The chromatic number of the cycle graph $C_n$ is $2$ if $n$ is even and $3$ if $n$ is odd. A proof attempt

Question

The following theorem is well known. However, I am trying to get better at proofs in graph theory, so I use every opportunity to practice. I would be very happy about verifications and/or any improvements.

Theorem: The chromatic number $\chi$ of the cycle graph $C_n$ is $2$ if $n$ is even, and $3$ if $n$ is odd.

Proof: We set $C_n=P+v_{n-1}v_0$ with $P=v_0v_1v_2\cdots v_{n-1}$ being a path. For a simple graph with at least one edge, $\chi$ is at least $2$. Since a path is a non-empty graph, whereby all its vertices are distinct and linked by edges, we can find a valid colouring for $P$ by alternating two colors, say $1$ and $2$. Starting with $v_0$, we colour vertices with an even index with $1$ and vertices with an odd index with $2$. For $v_{n-1}$ we have two options. If $n$ is even, $n-1$ is odd, hence $v_{n-1}$ is coloured with $2$. If $n$ is odd, $n-1$ is even, hence $v_{n-1}$ is coloured with $1$. But in $C_n$, $v_{n-1}$ is adjacent to $v_0$, which is also coloured with $1$. Hence, the colouring is not valid.
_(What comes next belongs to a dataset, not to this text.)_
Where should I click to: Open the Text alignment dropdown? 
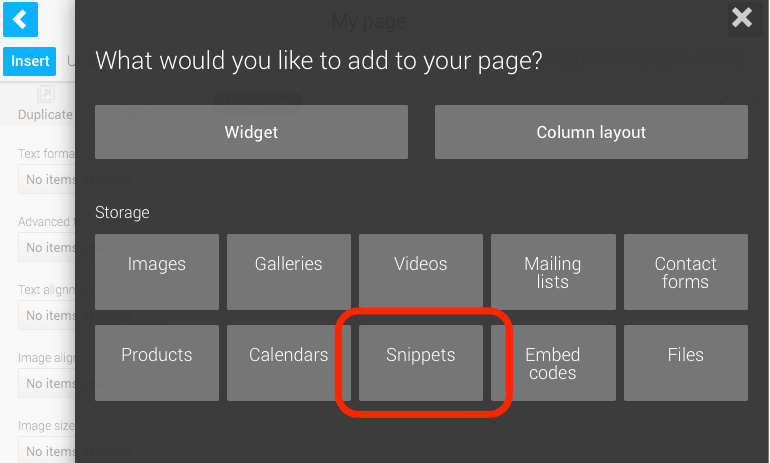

Therefore, if $n$ is odd, we need $3$ colours.

Answer 1

The chromatic number, like many other graph parameters, is the solution to an optimization problem, which means you need to get into the habit of giving two proofs for every value you compute: an upper bound (a coloring) and a lower bound (an argument for why you can't do better).

In your solution:

1. Most of your proof is an argument for why $\chi(C_{2k}) \le 2$: that we can color an even cycle with two colors. I'd emphasize a bit more that for every edge $v_iv_{i+1}$, as well as for the final edge, the two endpoints receive different colors when you do this. That's why we alternate, and that's the thing we need to check to know the coloring is proper.
2. You are careful to show that $\chi(C_{2k}) > 1$: that one color is not enough, because we have an edge. This is good!
3. As the comments already mention, you need to argue that $\chi(C_{2k+1}) \le 3$: that we can color an odd cycle with three colors.
4. You do try to show that $\chi(C_{2k+1}) > 2$, but I'm not entirely satisfied with your proof, and this is possibly because you're trying to do it at the same time as you're doing step 1. It would go better if you kept these two distinct steps separate.
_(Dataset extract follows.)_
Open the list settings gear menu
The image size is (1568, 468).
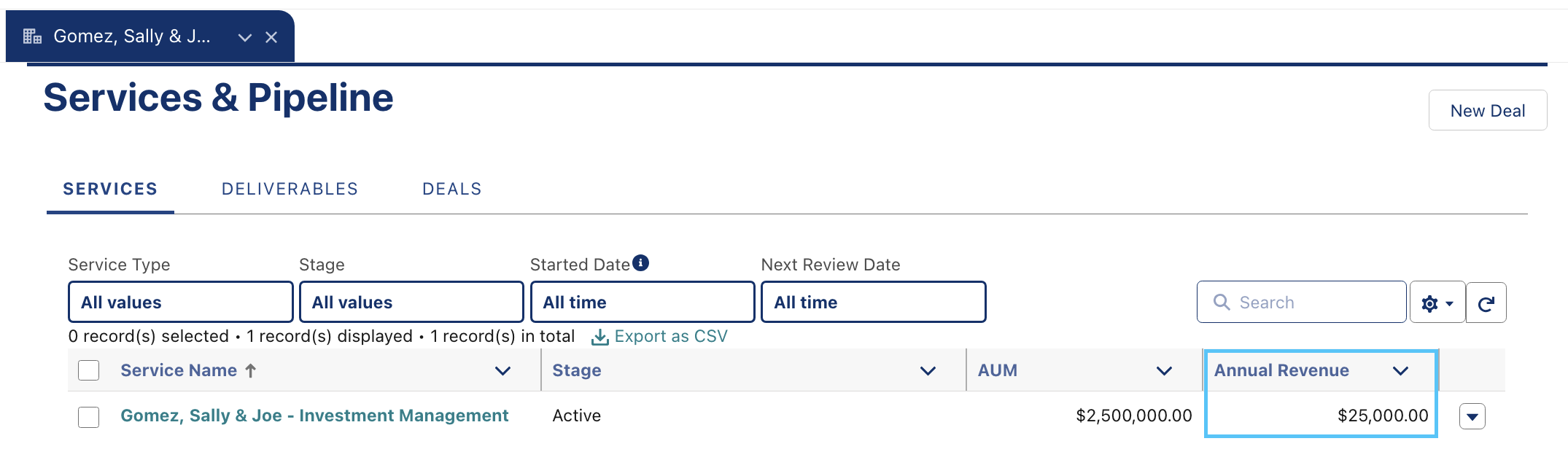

Regarding your proof that $\chi(C_{2k+1}) > 2$: it is important to say that no matter how you try to color $C_{2k+1}$ with two colors, you'll fail. Your proof reads a lot more like saying "if you try to color $C_{2k+1}$ in the same way that we tried to color $C_{2k}$, you'll fail". That's bad logic - what if there's a different approach that does work?
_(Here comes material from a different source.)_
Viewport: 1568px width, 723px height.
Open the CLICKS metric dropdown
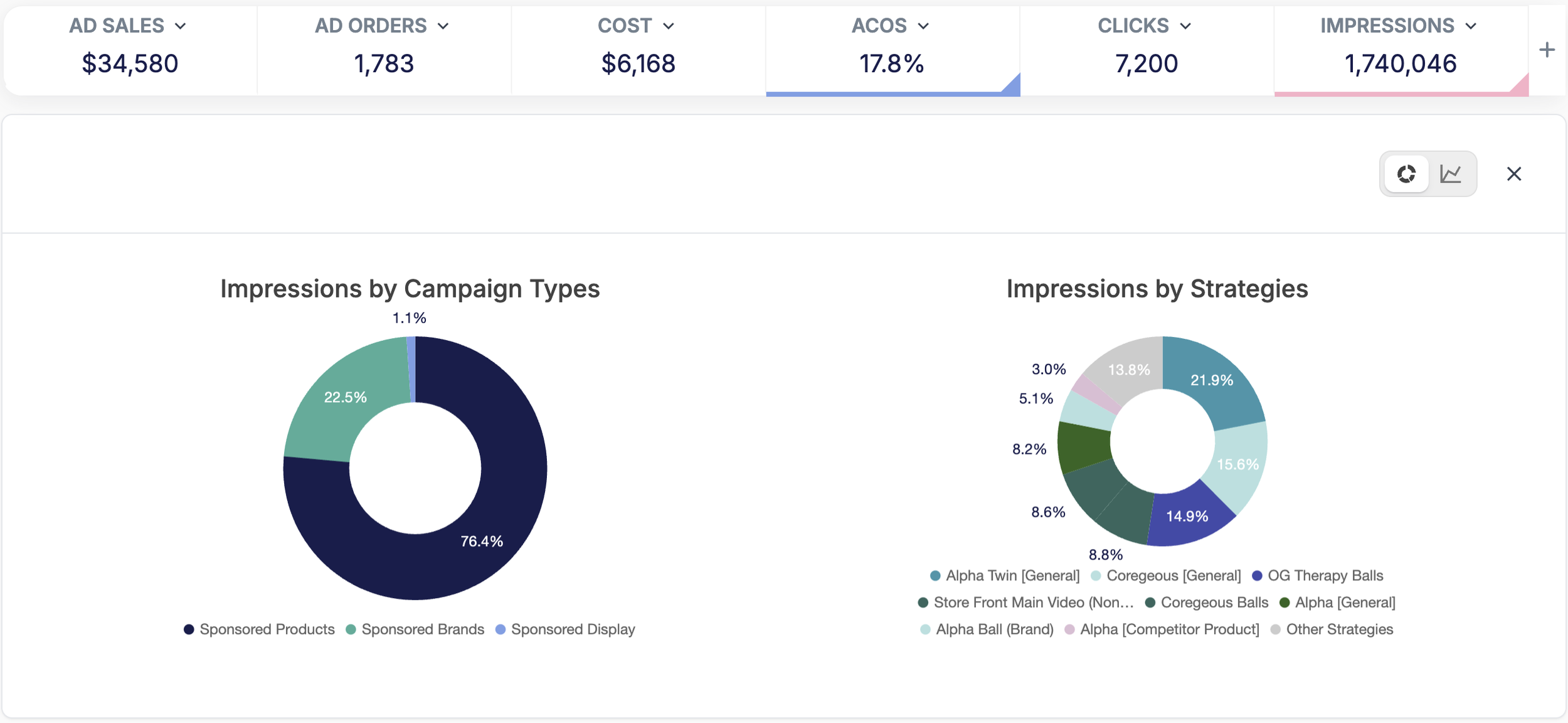(1185, 26)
The missing piece is subtle, and since the problem is easy I feel bad for criticizing you, but getting into good habits is important. Your proof would be fixed if you noted that the coloring where we alternate colors $1$ and $2$ is essentially the only way to try to color a cycle with two colors. (More precisely, there's two colorings, depending on if $v_0$ gets color $1$ or color $2$, and the argument is identical for both.)

Once we know that this coloring strategy is the only way to proceed, if we show that it fails for the odd cycle, this implies that two colors are not enough.